ST Neural-ART NPU - Supported operators and limitations
for STM32 target, based on ST Edge AI Core Technology 2.2.0
r1.1
Overview
This document describes the model format and associated quantization scheme requested to deploy efficiently a neural network model on the Neural-ART accelerator™. It lists the mapping of the different operators.
Quantized Model Format
The ST Neural-ART compiler supports two formats of quantized model. Both are based on the same quantization scheme: 8b/8b, ss/sa per-channel.
- A quantized TensorFlow lite model generated by a post-training or training aware process. The calibration has been performed by the TensorFlow Lite framework, principally through the “TF Lite converter” utility exporting a TensorFlow file.
- A quantized ONNX model based on the Tensor-oriented (QDQ; Quantize and DeQuantize) format. The DeQuantizeLinear and QuantizeLinear operators are inserted between the original operators (in float) to simulate the quantization and dequantization process. It can be generated with the ONNX quantizer runtime services.
Please refer to the Quantized models chapter for a detailed description of the quantization procedure using Tensorflow Lite converter or onnxruntime.
If necessary, some layers in the model can stay in float but they will be executed on the CPU and not on the Neural-ART NPU.
Inference Model Constraints
ST Neural-ART processor unit is a re-configurable inference-only engine capable of accelerating in hardware the quantized inference models, no training mode is supported.
- Input and output tensors must be static
- Variable-length batch dimension (i.e. (None,)) is considered as equal to 1
- Operator with un-connected output is not supported
- Mixed data operations (i.e hybrid operator) are not supported, activations and weights should be quantized
- Data type for the weights/activations tensors must be:
- int8 (scale/offset format) ss/sa scheme (see Quantized models – per-channel)
- if float32 operation is requested, it will be mapped on a SW operation
Custom Layer Support - Post-Processing
Currently, there is no support for the custom layer like “TFLite_Detection_PostProcess” operator for the object detection model.

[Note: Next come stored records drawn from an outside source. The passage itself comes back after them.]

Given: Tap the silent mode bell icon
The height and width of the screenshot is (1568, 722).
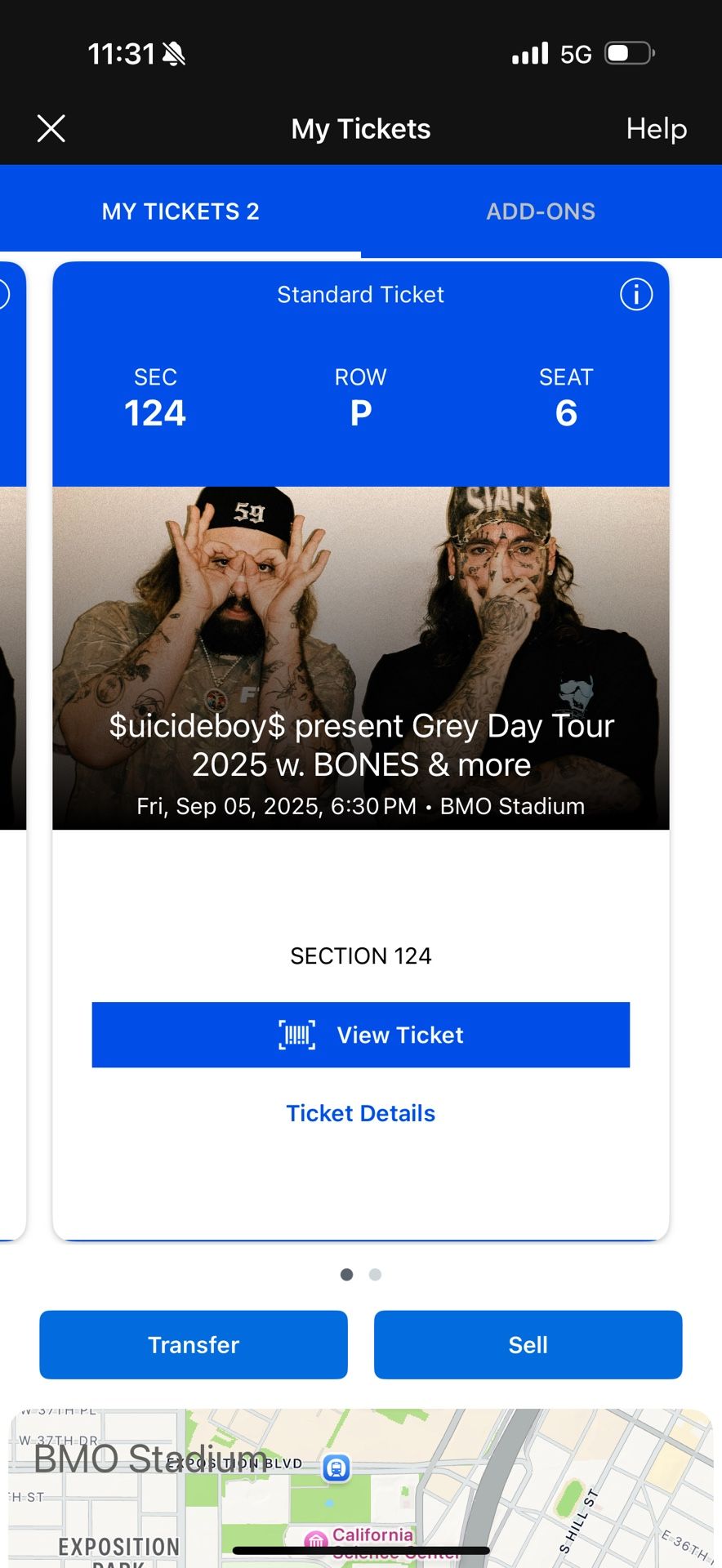Looking at the screenshot, I should tap(174, 54).
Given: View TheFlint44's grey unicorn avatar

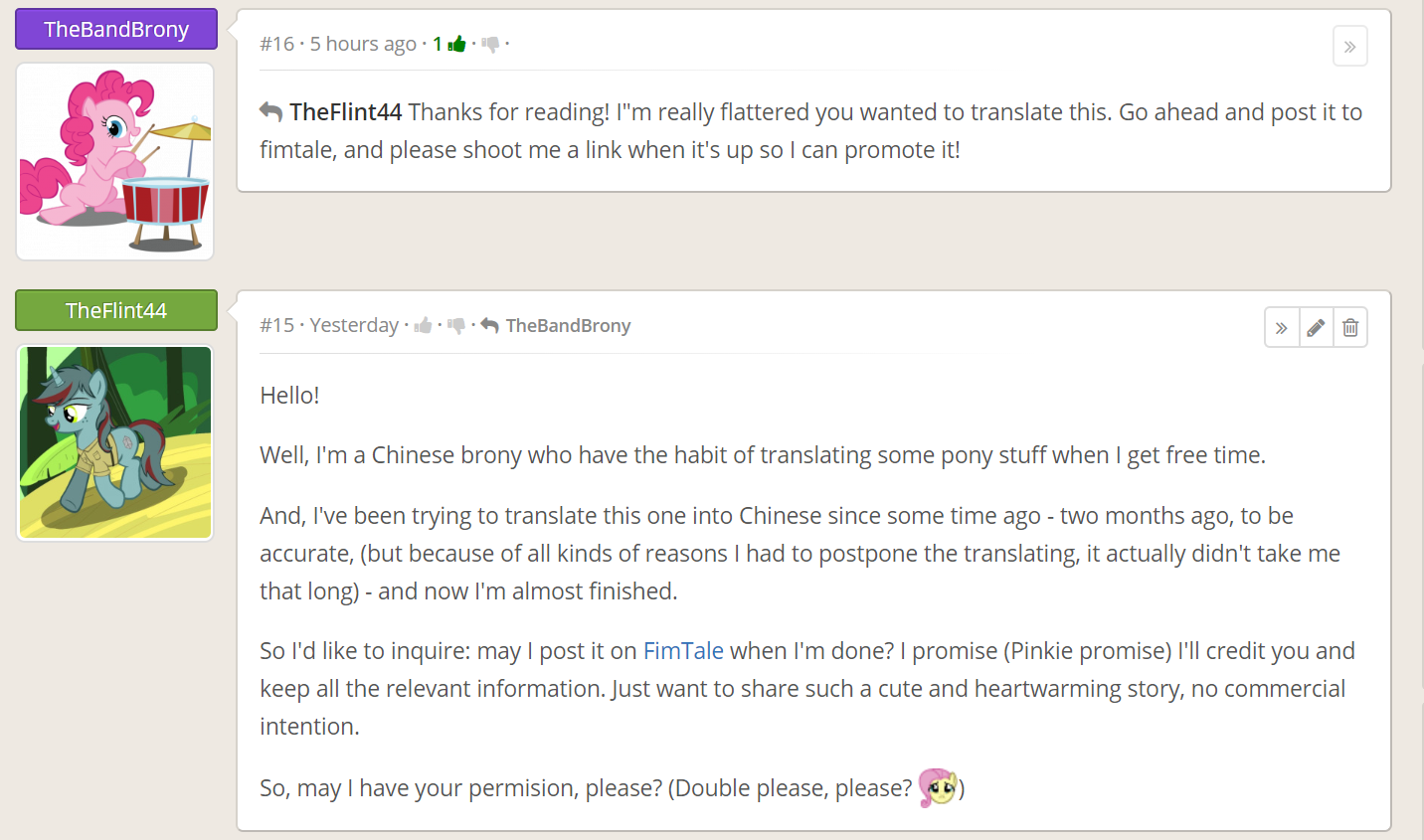Looking at the screenshot, I should [115, 442].
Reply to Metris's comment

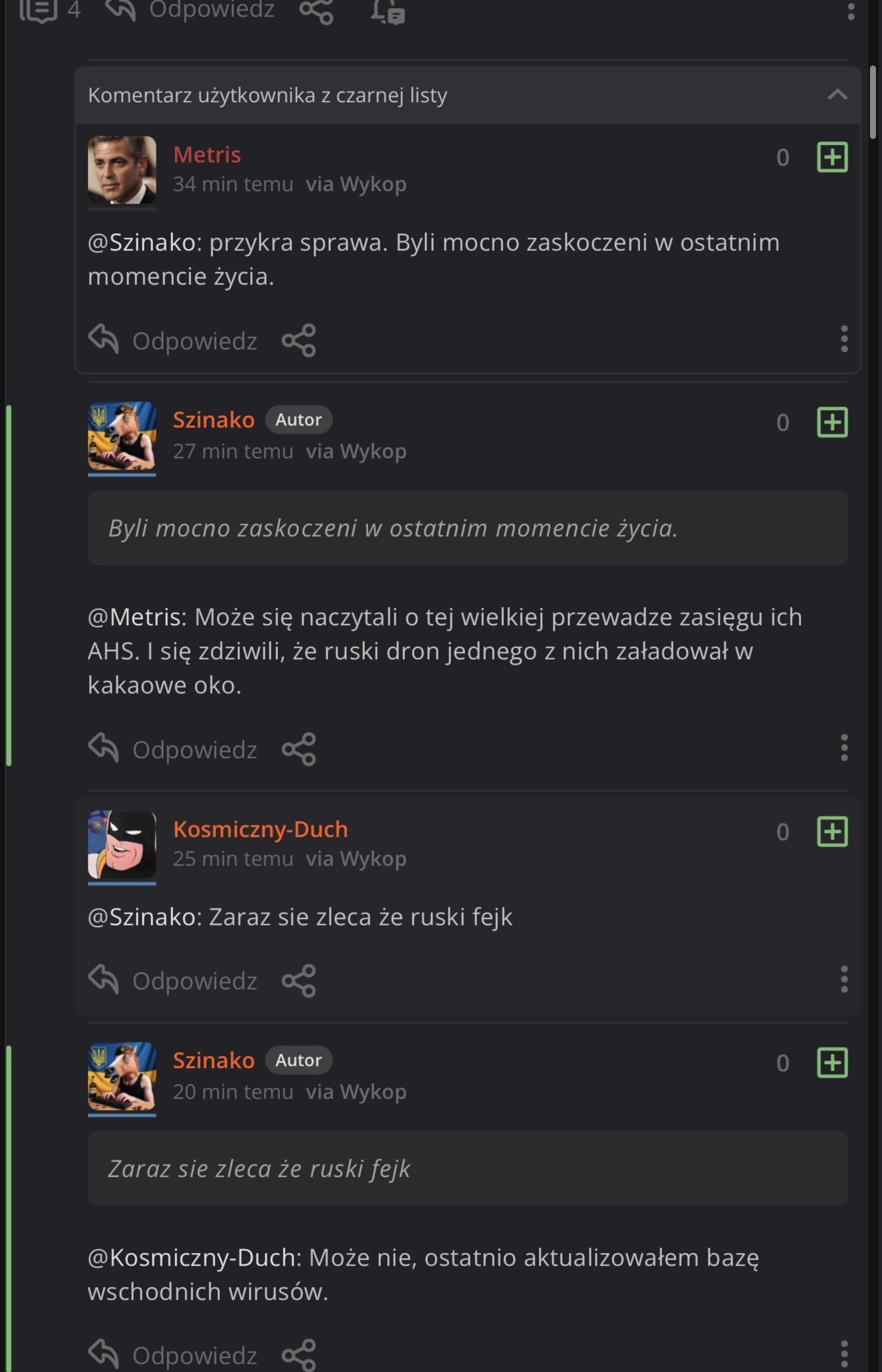pyautogui.click(x=174, y=341)
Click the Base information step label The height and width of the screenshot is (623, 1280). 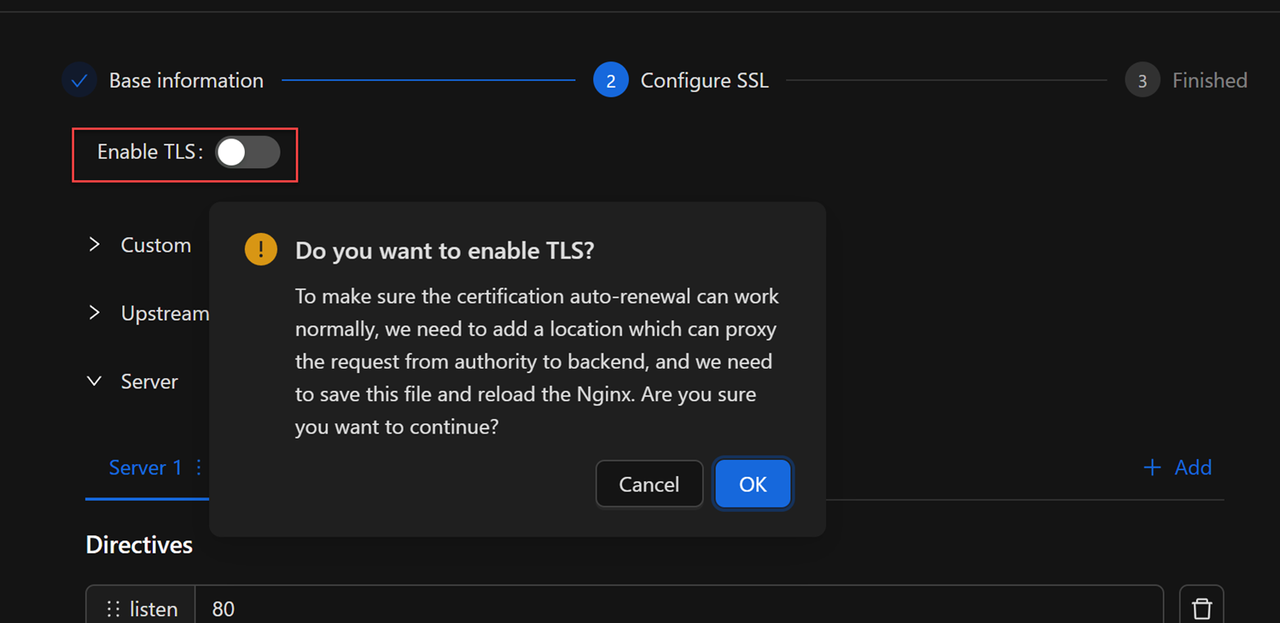186,80
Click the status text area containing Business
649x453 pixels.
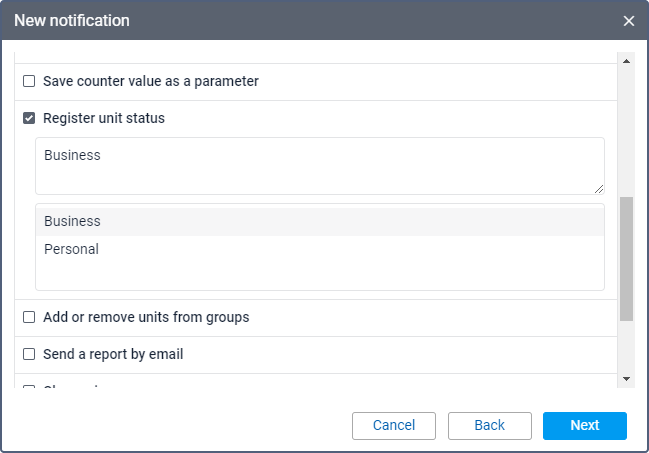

If possible, before quantizing the model, it is preferable to remove it, to keep only the backbone and head parts. This includes the “NMS” (Non Maximum Suppression) algorithm (generally based on the floating-point operations), it will be supported by an “external” library running on the HOST MCU processor.
TFlite to Neural-ART™ Operation Mapping
The following table lists the operation mapping between TensorFlow Lite (TFlite) and Neural-ART™ stack. Note that only the quantized operations (int8 scale/offset format) can be directly mapped on the Neural-ART™ processing units. If an operator is not mapped on HW, fallback implementations (int8 or float32 version) is emitted and the HOST (Cortex-m55) sub-system will be used to execute the fall-back implementations.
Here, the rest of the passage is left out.